Feriado na cidade. Que tal levar a filhinha de quatro anos no parque? Instantânea e simples felicidade. Toda emoção do mundo cabe no carrossel - meio gasto, mas garboso - , na roda-gigante, na minimontanha-russa - alegria/alegria: o sol se reparte em crimes, espaçonaves, guerrilhas...
A espera na fila de um brinquedo não é fácil para um infante. Para amenizar, os alto-falantes espalham um som sacolejante. De maneira que as crianças ficam ali, cantando a música que está tocando.
No caso: "Entrei numa loja, estava em liquidação... fogão na promoção. Escolhi da marca Dako, porque Dako (pronuncia-se dacu) é bom, Dako (pronuncia-se dacu) é bom.
Enquanto minha filha cantava "Dako (pronuncia-se dacu) é bom" sem qualquer malícia, eu, junto aos meus botões, entrei em desassossego. Talvez um pouco provocado por dois rapazes na fila que, com suas namoradas, cantavam com aquele sorriso seboso que é comum em momentos assim.
Imaginei um diálogo com o responsável pelo parque: "Hei, amigo, você não acha essa música inapropriada para o lugar e a faixa etária das crianças?" E o sujeito: "E o quê que o senhor queria ouvir, o padre Marcelo?".
Fiz um rápido diagnóstico dos meus sentimentos e constatei que eu estava com uma espécie de "depressão Daslu", isto é, meu lado chique me obrigava a abanar a cabeça para um lado e para outro, havia nos meus lábios um sorriso superior que camuflava uma certa condescendência, uma certa resignação compulsória com tudo aquilo.
E antes que isso me fizesse desfraldar a bandeira do "Cansei" ou fazer campanha do Luciano Huck para presidente da república com a Narcisa Tamborindeguy de vice, procurei me controlar e tirar da cabeça aquela autopiedade pretensiosa.
Ainda por cima, notei que o meu pé esquerdo, alheio às minhas filosofices, acompanhava o ritmo da música sem minha autorização.

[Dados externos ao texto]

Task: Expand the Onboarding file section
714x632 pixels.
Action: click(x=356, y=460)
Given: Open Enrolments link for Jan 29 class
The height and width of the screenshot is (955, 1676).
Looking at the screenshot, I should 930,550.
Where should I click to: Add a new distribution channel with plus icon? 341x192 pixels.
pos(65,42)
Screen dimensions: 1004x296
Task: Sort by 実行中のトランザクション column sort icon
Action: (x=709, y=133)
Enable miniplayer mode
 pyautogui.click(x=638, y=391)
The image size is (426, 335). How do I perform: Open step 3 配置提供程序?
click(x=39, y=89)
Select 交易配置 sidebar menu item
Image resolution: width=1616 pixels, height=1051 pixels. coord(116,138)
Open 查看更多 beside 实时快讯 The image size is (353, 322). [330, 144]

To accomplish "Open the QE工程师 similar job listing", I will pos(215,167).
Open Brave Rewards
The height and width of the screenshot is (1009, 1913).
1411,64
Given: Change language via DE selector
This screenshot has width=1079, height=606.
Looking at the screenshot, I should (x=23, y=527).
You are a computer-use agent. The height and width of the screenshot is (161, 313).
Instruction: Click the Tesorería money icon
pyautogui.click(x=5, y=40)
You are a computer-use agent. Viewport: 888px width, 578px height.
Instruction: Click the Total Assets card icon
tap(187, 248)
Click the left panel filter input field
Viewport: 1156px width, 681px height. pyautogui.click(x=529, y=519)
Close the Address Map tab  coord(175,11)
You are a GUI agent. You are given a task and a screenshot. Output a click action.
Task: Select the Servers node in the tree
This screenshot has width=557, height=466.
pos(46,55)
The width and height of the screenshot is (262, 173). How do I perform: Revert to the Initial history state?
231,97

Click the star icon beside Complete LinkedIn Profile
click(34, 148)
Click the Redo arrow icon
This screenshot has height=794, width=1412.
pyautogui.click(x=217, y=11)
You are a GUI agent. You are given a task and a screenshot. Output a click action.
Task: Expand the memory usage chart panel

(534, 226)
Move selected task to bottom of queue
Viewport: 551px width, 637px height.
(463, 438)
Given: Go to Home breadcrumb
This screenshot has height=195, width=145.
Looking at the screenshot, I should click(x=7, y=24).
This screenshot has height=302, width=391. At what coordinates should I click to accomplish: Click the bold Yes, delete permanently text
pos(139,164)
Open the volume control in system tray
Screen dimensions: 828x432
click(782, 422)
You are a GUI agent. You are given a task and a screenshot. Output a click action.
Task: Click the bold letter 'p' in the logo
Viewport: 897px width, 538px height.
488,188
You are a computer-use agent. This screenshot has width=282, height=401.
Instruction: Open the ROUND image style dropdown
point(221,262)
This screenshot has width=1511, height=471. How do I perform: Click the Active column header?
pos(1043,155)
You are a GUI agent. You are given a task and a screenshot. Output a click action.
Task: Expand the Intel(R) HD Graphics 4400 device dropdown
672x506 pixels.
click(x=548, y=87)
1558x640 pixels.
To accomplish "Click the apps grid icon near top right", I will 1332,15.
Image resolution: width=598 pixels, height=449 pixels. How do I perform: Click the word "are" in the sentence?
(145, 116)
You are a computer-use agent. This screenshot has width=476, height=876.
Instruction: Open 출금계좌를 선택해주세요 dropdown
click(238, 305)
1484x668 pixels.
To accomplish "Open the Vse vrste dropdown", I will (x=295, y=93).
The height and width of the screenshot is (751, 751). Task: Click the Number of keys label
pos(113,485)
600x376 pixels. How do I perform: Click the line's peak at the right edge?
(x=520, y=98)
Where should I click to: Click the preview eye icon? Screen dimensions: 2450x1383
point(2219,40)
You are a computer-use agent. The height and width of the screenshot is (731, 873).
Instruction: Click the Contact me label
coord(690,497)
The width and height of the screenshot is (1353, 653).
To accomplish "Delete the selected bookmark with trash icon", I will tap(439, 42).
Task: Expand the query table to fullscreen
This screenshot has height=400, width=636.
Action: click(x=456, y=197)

Aí já era demais: dei-lhe um pisão com o outro pé.
A errática aventura no parque continuou, desta vez com uma discussão real junto à barraca do tiro ao alvo, depois de uma vã tentativa de realizar um súbito e inadiável desejo de uma menina por um boneco de pelúcia.
Foram três rolhadas certeiras! Só que a caixinha com o ursinho continuava imóvel. Reclamei, pedi ressarcimento.
O responsável disse o seguinte: "O problema não está na frente do balcão (a pressão da arma, a caixinha muito longe do ponto de queda, etc.). O problema está aí, atrás do balcão (eu)." Foi isso que ele disse, assim, sem mais nem menos. Liguei para o Procon: feriado.
Chamei o gerente do parque, ele me deu razão. Pediu desculpas e quis devolver o dinheiro. Eu quase estava resgatando minha esperança na humanidade quando ele concluiu: "Já disse pro dono que não dá para contratar nordestino".
O fim do feriado coincidiu com o início lá em casa de um período que vem vitimando mais indivíduos na história do que todas guerras juntas: a TPM.
Imagino, inclusive, que esse era o motivo real para os homens arrastarem as mulheres pelos cabelos nos tempos das cavernas.
E na minha caverna, se vocês me perguntarem qual o nível de intensidade do problema, eu diria que numa escala de zero a dez é melhor nem contar.
De modo que quando aquela desconhecida que habita o corpo da minha mulher durante o período em questão veio com aquele característico humor azedo e amalucado pensei que nessas horas uma atividade consumista é tiro e queda.
Então sugeri: "Querida, que tal um fogão novo? Ouvi dizer que Dako (pronuncia-se dacu) é bom".